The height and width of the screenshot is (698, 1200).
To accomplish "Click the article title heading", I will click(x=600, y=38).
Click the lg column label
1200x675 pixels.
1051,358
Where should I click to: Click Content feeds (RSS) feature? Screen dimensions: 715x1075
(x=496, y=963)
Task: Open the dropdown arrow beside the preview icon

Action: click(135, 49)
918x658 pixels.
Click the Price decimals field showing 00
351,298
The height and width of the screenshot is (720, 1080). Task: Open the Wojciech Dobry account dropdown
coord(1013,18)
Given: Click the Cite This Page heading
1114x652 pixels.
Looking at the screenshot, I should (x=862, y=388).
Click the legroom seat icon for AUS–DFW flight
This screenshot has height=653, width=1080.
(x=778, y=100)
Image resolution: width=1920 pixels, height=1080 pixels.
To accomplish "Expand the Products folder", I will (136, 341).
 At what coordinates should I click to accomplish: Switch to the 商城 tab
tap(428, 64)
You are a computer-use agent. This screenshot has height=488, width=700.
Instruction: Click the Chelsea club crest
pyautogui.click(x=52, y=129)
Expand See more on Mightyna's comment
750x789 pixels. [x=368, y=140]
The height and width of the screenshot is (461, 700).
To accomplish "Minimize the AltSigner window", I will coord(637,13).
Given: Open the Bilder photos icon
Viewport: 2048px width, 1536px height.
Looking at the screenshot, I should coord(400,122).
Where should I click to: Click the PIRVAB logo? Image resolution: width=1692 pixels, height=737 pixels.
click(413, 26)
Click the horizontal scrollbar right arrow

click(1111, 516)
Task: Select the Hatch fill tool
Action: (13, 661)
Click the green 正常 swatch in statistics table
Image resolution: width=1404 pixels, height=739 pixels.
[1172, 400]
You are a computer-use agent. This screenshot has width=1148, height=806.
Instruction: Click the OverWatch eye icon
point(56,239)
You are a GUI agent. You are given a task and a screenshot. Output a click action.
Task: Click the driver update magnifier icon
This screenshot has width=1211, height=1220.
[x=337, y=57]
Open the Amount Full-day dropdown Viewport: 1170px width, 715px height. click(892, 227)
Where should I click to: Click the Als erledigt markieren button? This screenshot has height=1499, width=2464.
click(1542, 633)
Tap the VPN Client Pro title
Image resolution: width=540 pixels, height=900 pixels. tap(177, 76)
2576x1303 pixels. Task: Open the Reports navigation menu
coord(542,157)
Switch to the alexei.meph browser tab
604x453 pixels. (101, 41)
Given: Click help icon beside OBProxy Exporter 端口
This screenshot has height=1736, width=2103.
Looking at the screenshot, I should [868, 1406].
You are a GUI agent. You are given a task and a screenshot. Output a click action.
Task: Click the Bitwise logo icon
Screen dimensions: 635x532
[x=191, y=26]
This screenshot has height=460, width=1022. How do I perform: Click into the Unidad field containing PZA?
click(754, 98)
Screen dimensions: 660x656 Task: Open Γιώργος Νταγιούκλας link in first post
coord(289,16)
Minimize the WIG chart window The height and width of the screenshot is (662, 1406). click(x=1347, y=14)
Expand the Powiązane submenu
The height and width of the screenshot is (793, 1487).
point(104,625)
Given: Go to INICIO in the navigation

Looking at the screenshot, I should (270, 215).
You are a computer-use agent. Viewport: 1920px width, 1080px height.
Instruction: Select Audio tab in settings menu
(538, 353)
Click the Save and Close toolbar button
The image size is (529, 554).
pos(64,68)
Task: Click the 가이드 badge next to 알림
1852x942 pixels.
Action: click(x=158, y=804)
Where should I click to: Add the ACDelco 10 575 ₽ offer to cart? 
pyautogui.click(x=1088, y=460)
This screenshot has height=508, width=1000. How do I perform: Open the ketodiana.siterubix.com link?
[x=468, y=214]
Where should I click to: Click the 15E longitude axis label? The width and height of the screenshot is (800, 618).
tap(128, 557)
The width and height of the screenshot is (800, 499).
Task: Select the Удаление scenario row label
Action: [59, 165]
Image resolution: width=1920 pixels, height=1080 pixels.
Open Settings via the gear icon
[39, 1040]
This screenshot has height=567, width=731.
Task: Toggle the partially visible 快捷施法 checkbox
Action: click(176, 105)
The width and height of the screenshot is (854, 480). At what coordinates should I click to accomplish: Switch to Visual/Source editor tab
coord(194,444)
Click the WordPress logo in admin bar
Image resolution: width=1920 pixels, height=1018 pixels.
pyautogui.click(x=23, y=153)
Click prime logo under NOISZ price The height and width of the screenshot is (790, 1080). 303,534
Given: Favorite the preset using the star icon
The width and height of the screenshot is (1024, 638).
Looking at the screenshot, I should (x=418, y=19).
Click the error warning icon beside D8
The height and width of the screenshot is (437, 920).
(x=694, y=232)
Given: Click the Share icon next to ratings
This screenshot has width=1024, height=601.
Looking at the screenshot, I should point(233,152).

(Exercise aim):
Across the whole listing above, switch "Where should I click to" to "What should I tap to" and reproduce the lines with everything else unchanged.

(Finished answer):
The height and width of the screenshot is (698, 1200).
To accomplish "Click the article title heading", I will click(x=600, y=38).
Click the lg column label
1200x675 pixels.
1051,358
What should I tap to: Click Content feeds (RSS) feature? Screen dimensions: 715x1075
(x=496, y=963)
Task: Open the dropdown arrow beside the preview icon

Action: click(135, 49)
918x658 pixels.
Click the Price decimals field showing 00
351,298
The height and width of the screenshot is (720, 1080). Task: Open the Wojciech Dobry account dropdown
coord(1013,18)
Given: Click the Cite This Page heading
1114x652 pixels.
Looking at the screenshot, I should (x=862, y=388).
Click the legroom seat icon for AUS–DFW flight
This screenshot has height=653, width=1080.
(x=778, y=100)
Image resolution: width=1920 pixels, height=1080 pixels.
To accomplish "Expand the Products folder", I will (136, 341).
 At what coordinates should I click to accomplish: Switch to the 商城 tab
tap(428, 64)
You are a computer-use agent. This screenshot has height=488, width=700.
Instruction: Click the Chelsea club crest
pyautogui.click(x=52, y=129)
Expand See more on Mightyna's comment
750x789 pixels. [x=368, y=140]
The height and width of the screenshot is (461, 700).
To accomplish "Minimize the AltSigner window", I will coord(637,13).
Given: Open the Bilder photos icon
Viewport: 2048px width, 1536px height.
Looking at the screenshot, I should coord(400,122).
What should I tap to: Click the PIRVAB logo? Image resolution: width=1692 pixels, height=737 pixels.
click(413, 26)
Click the horizontal scrollbar right arrow

click(1111, 516)
Task: Select the Hatch fill tool
Action: (13, 661)
Click the green 正常 swatch in statistics table
Image resolution: width=1404 pixels, height=739 pixels.
[1172, 400]
You are a computer-use agent. This screenshot has width=1148, height=806.
Instruction: Click the OverWatch eye icon
point(56,239)
You are a GUI agent. You are given a task and a screenshot. Output a click action.
Task: Click the driver update magnifier icon
This screenshot has width=1211, height=1220.
[x=337, y=57]
Open the Amount Full-day dropdown Viewport: 1170px width, 715px height. click(892, 227)
What should I tap to: Click the Als erledigt markieren button? This screenshot has height=1499, width=2464.
click(1542, 633)
Tap the VPN Client Pro title
Image resolution: width=540 pixels, height=900 pixels. tap(177, 76)
2576x1303 pixels. Task: Open the Reports navigation menu
coord(542,157)
Switch to the alexei.meph browser tab
604x453 pixels. (101, 41)
Given: Click help icon beside OBProxy Exporter 端口
This screenshot has height=1736, width=2103.
Looking at the screenshot, I should [868, 1406].
You are a GUI agent. You are given a task and a screenshot. Output a click action.
Task: Click the Bitwise logo icon
Screen dimensions: 635x532
[x=191, y=26]
This screenshot has height=460, width=1022. How do I perform: Click into the Unidad field containing PZA?
click(754, 98)
Screen dimensions: 660x656 Task: Open Γιώργος Νταγιούκλας link in first post
coord(289,16)
Minimize the WIG chart window The height and width of the screenshot is (662, 1406). click(x=1347, y=14)
Expand the Powiązane submenu
The height and width of the screenshot is (793, 1487).
point(104,625)
Given: Go to INICIO in the navigation

Looking at the screenshot, I should (270, 215).
You are a computer-use agent. Viewport: 1920px width, 1080px height.
Instruction: Select Audio tab in settings menu
(538, 353)
Click the Save and Close toolbar button
The image size is (529, 554).
pos(64,68)
Task: Click the 가이드 badge next to 알림
1852x942 pixels.
Action: click(x=158, y=804)
What should I tap to: Add the ACDelco 10 575 ₽ offer to cart? 
pyautogui.click(x=1088, y=460)
This screenshot has height=508, width=1000. How do I perform: Open the ketodiana.siterubix.com link?
[x=468, y=214]
What should I tap to: Click the 15E longitude axis label? The width and height of the screenshot is (800, 618).
tap(128, 557)
The width and height of the screenshot is (800, 499).
Task: Select the Удаление scenario row label
Action: [59, 165]
Image resolution: width=1920 pixels, height=1080 pixels.
Open Settings via the gear icon
[39, 1040]
This screenshot has height=567, width=731.
Task: Toggle the partially visible 快捷施法 checkbox
Action: click(176, 105)
The width and height of the screenshot is (854, 480). At what coordinates should I click to accomplish: Switch to Visual/Source editor tab
coord(194,444)
Click the WordPress logo in admin bar
Image resolution: width=1920 pixels, height=1018 pixels.
pyautogui.click(x=23, y=153)
Click prime logo under NOISZ price The height and width of the screenshot is (790, 1080). 303,534
Given: Favorite the preset using the star icon
The width and height of the screenshot is (1024, 638).
Looking at the screenshot, I should (x=418, y=19).
Click the error warning icon beside D8
The height and width of the screenshot is (437, 920).
(x=694, y=232)
Given: Click the Share icon next to ratings
This screenshot has width=1024, height=601.
Looking at the screenshot, I should point(233,152).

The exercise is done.